Del resto il senso tradizionale conserva la sua preponderanza. La maggior parte dei testi che trattano dello “yoga classico” utilizza questa immagine: il corpo è un carro trainato da cavalli riluttanti (gli organi di percezione e di azione), il cocchiere è il pensiero, lo spirito. L’anima (Atman) è il passeggero del carro, votata suo malgrado alle sventure di un viaggio (la vita mondana) che essa non ha mai desiderato compiere.
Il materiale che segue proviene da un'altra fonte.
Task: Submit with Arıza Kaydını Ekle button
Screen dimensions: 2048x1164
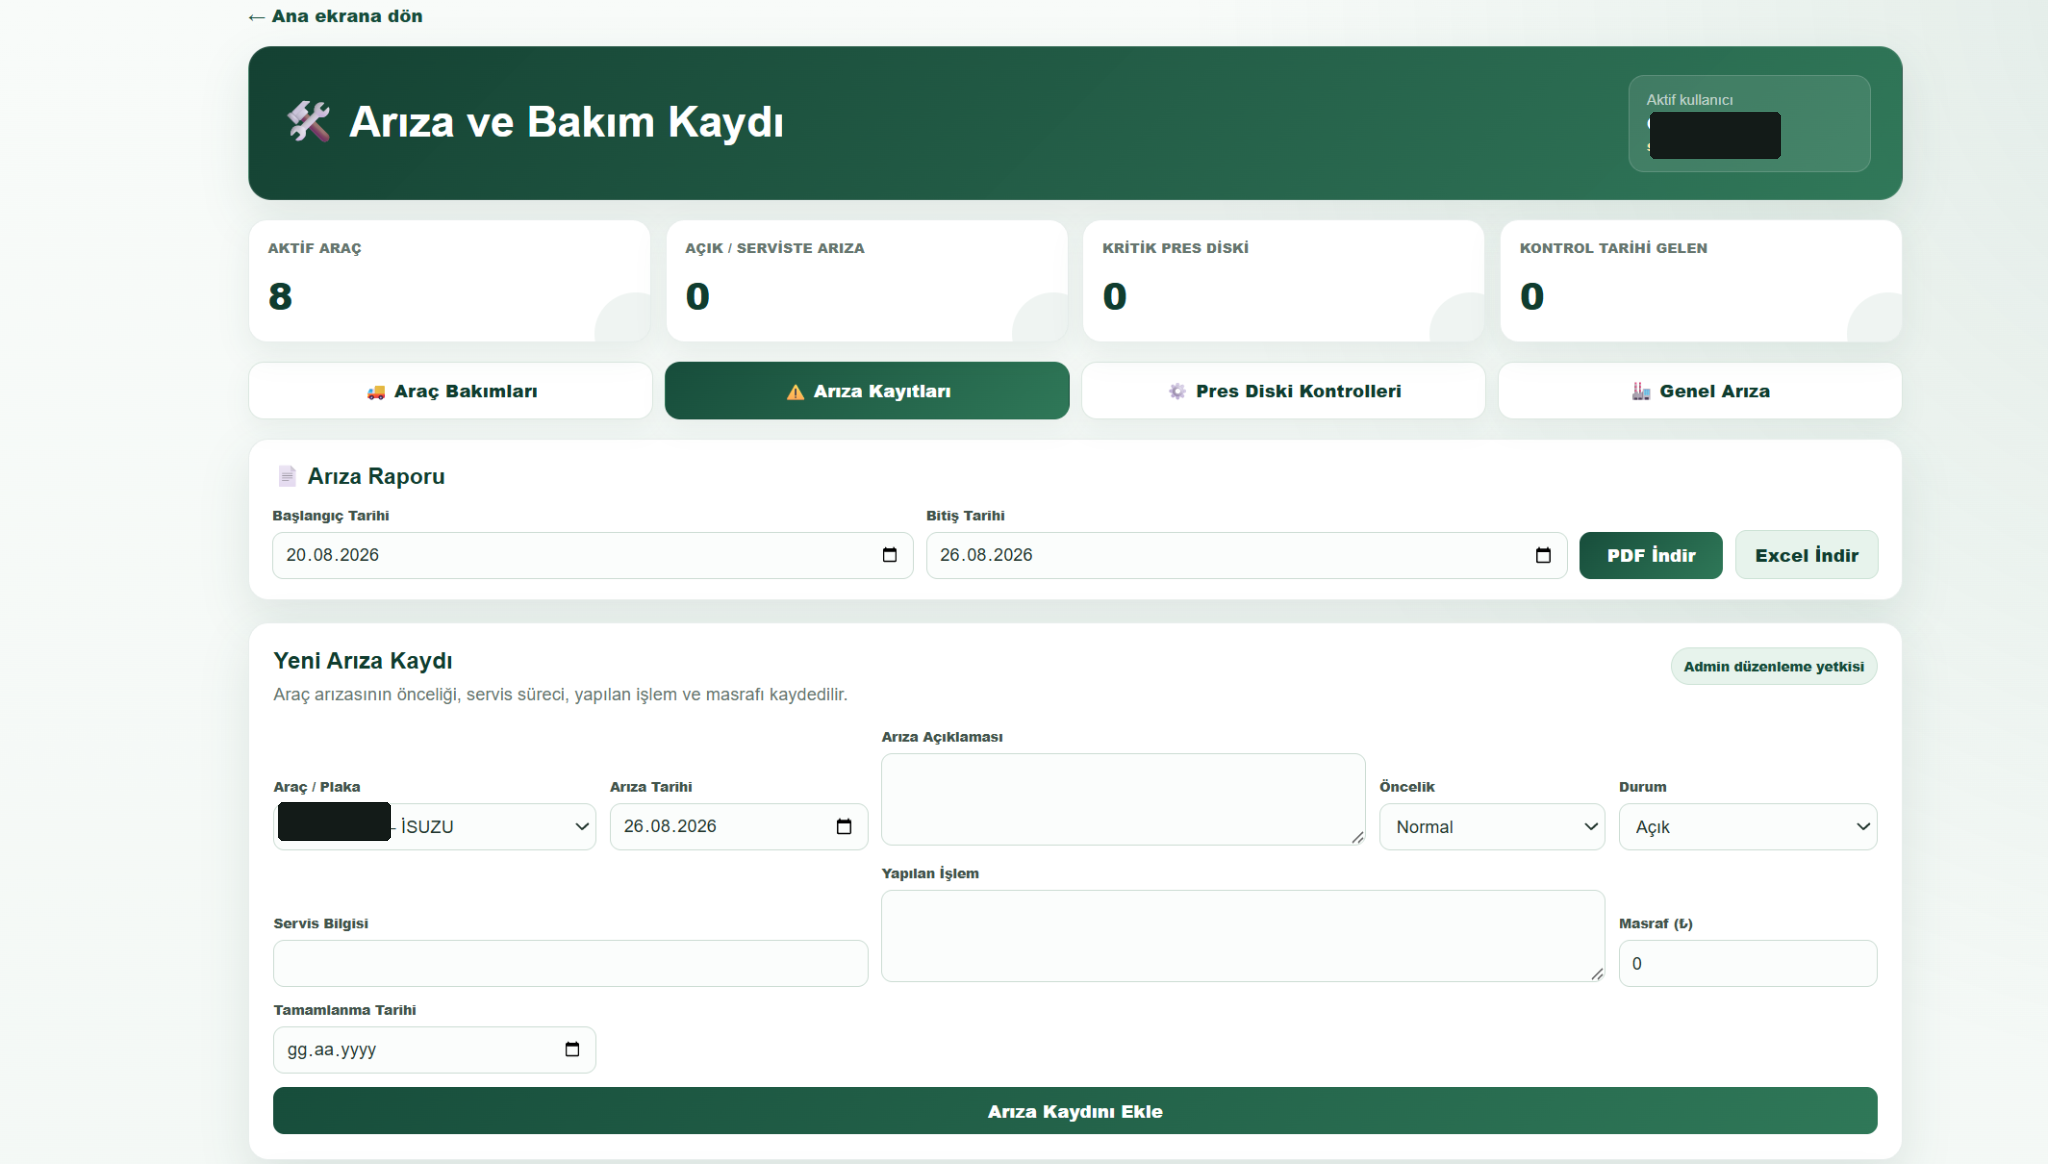Action: (x=1075, y=1111)
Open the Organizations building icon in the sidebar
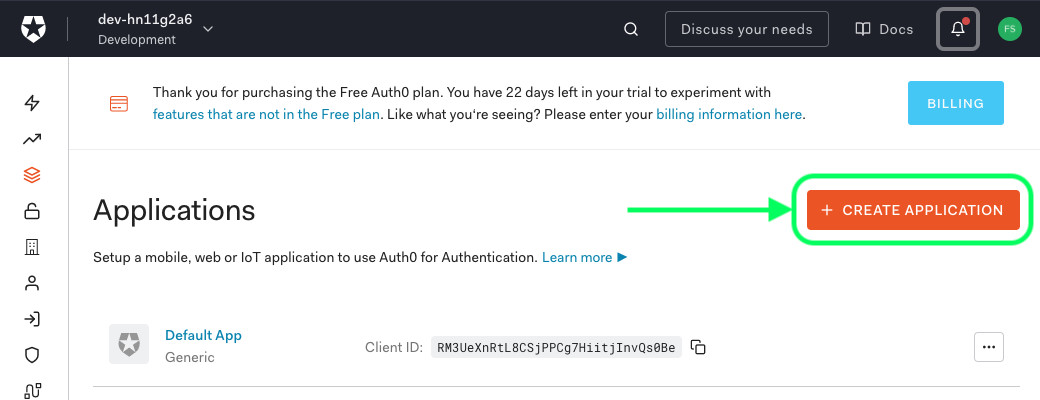The width and height of the screenshot is (1040, 400). coord(32,247)
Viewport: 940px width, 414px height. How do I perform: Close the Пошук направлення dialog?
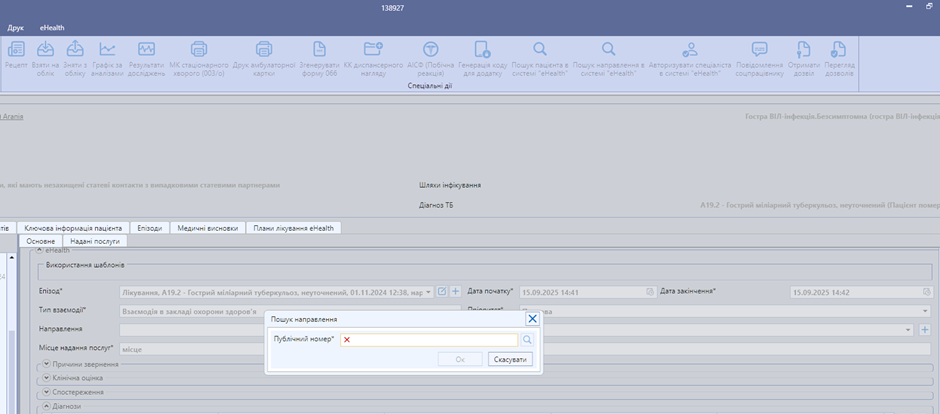click(x=532, y=319)
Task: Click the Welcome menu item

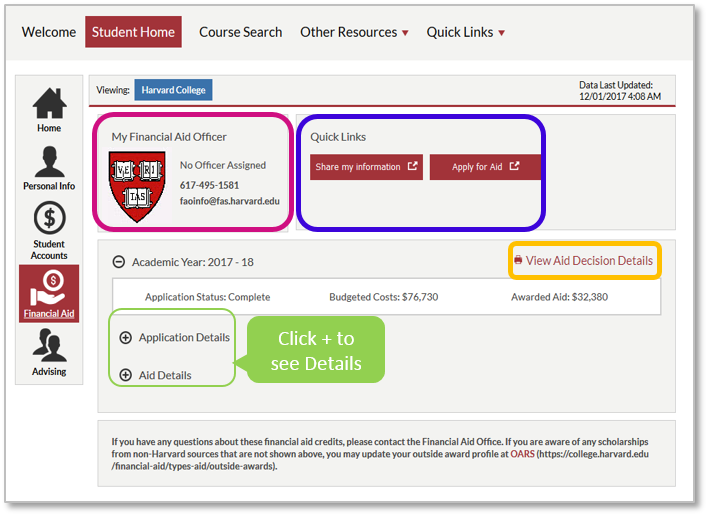Action: point(49,32)
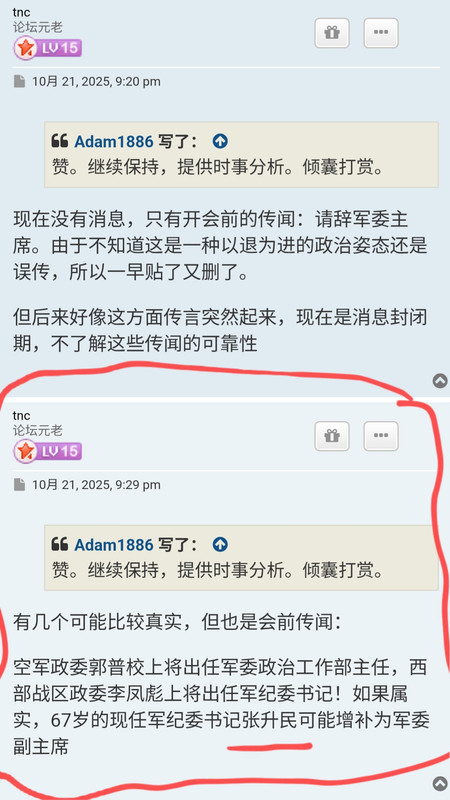Viewport: 450px width, 800px height.
Task: Click the timestamp 10月 21, 2025, 9:29 pm
Action: (x=96, y=485)
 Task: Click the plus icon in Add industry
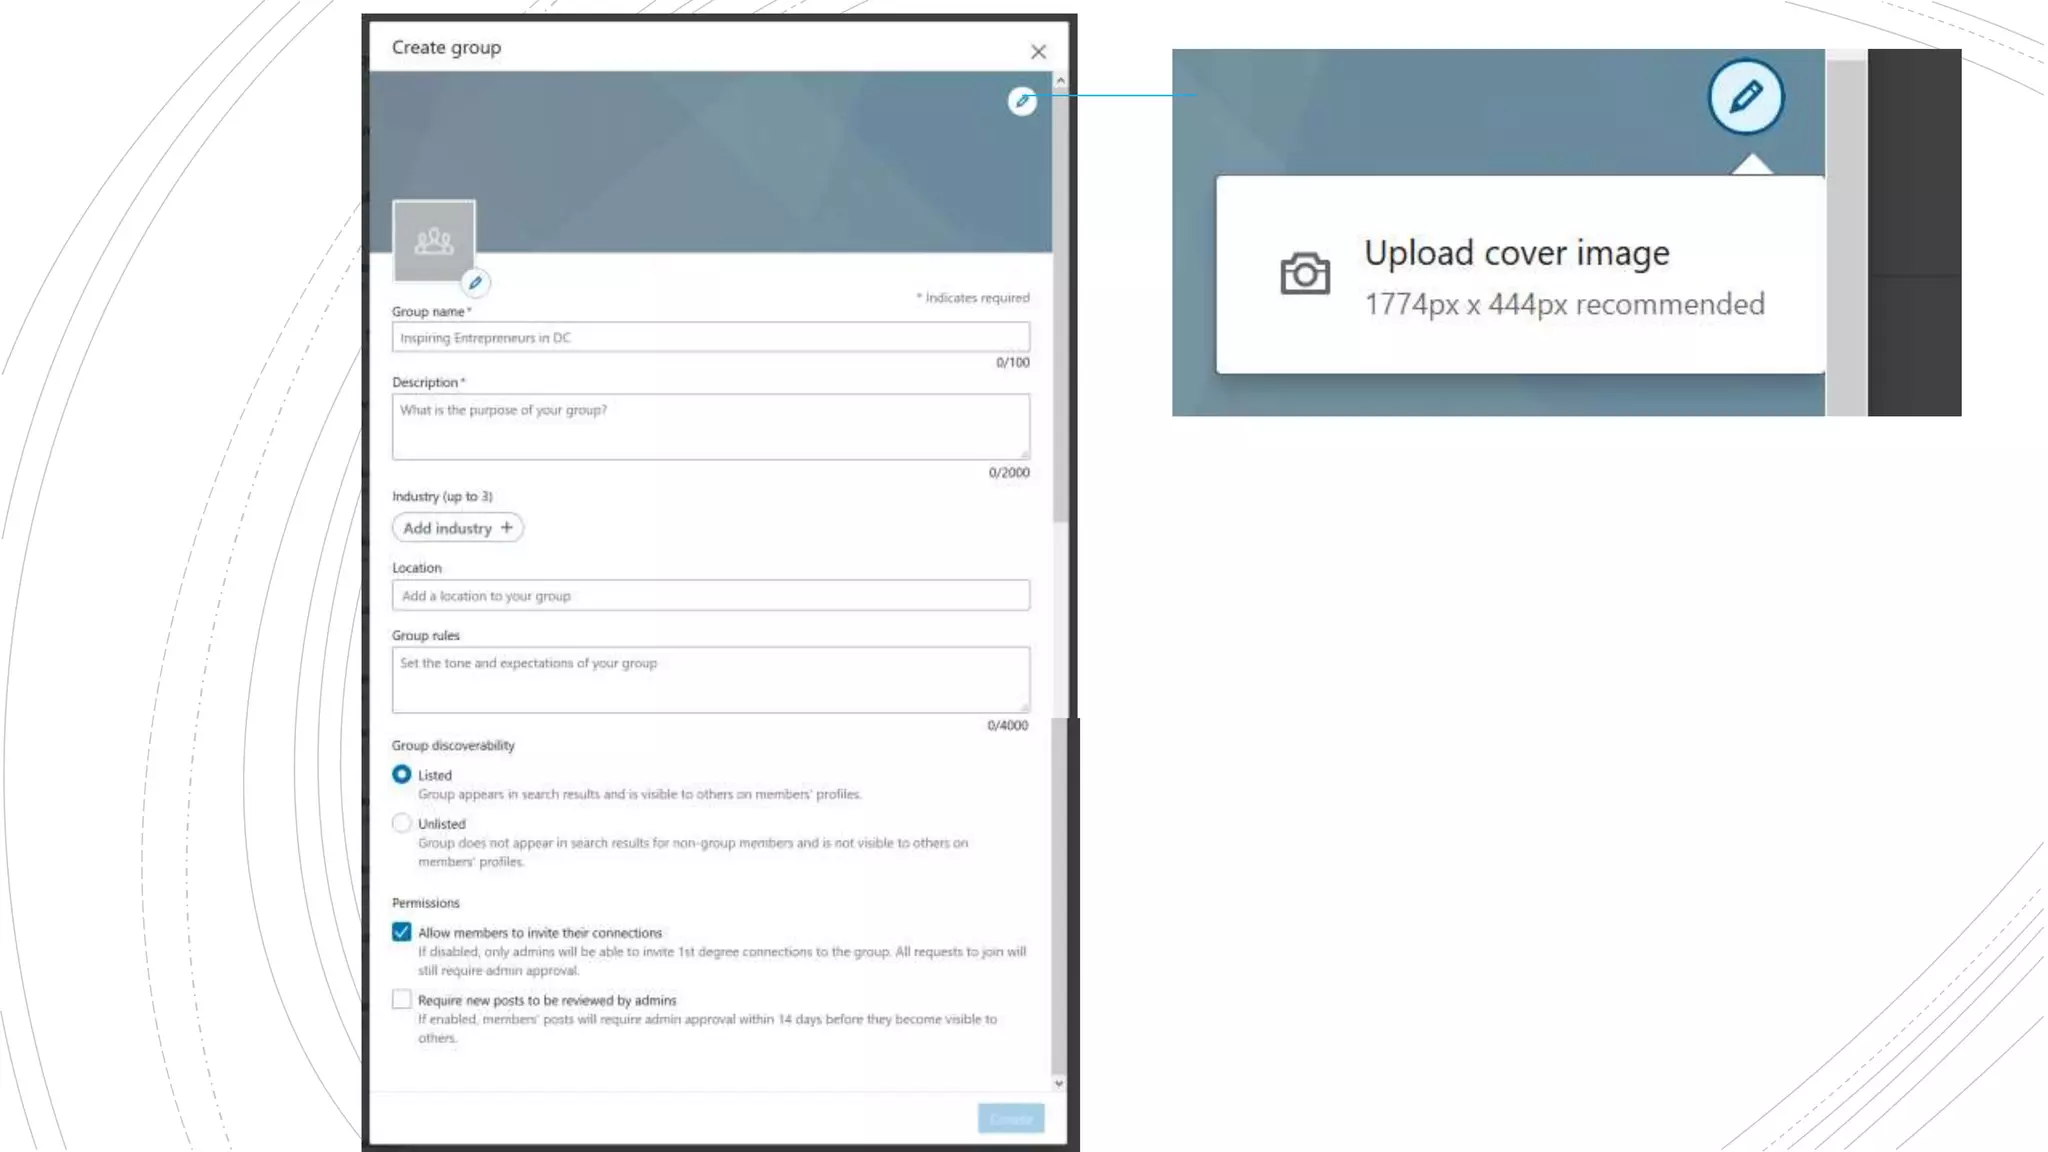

Il lavoro corporale, impegnato attraverso le molteplici ascesi dello yoga, deve in teoria permettere al cocchiere (il pensiero) di constatare dal vivo la comoda situazione del suo passeggero (l’anima) e deve contribuire a frenare e poi rallentare la corsa sfrenata del carro (il corpo ed i sensi). Questo arresto del carro (che corrisponde esattamente al dominio dei sensi e dei pensieri indisciplinati) deve poi offrire “naturalmente” all’anima imprigionata la possibilità di abbandonare questo movimento al fine di unirsi a Dio ovvero al Brahman universale.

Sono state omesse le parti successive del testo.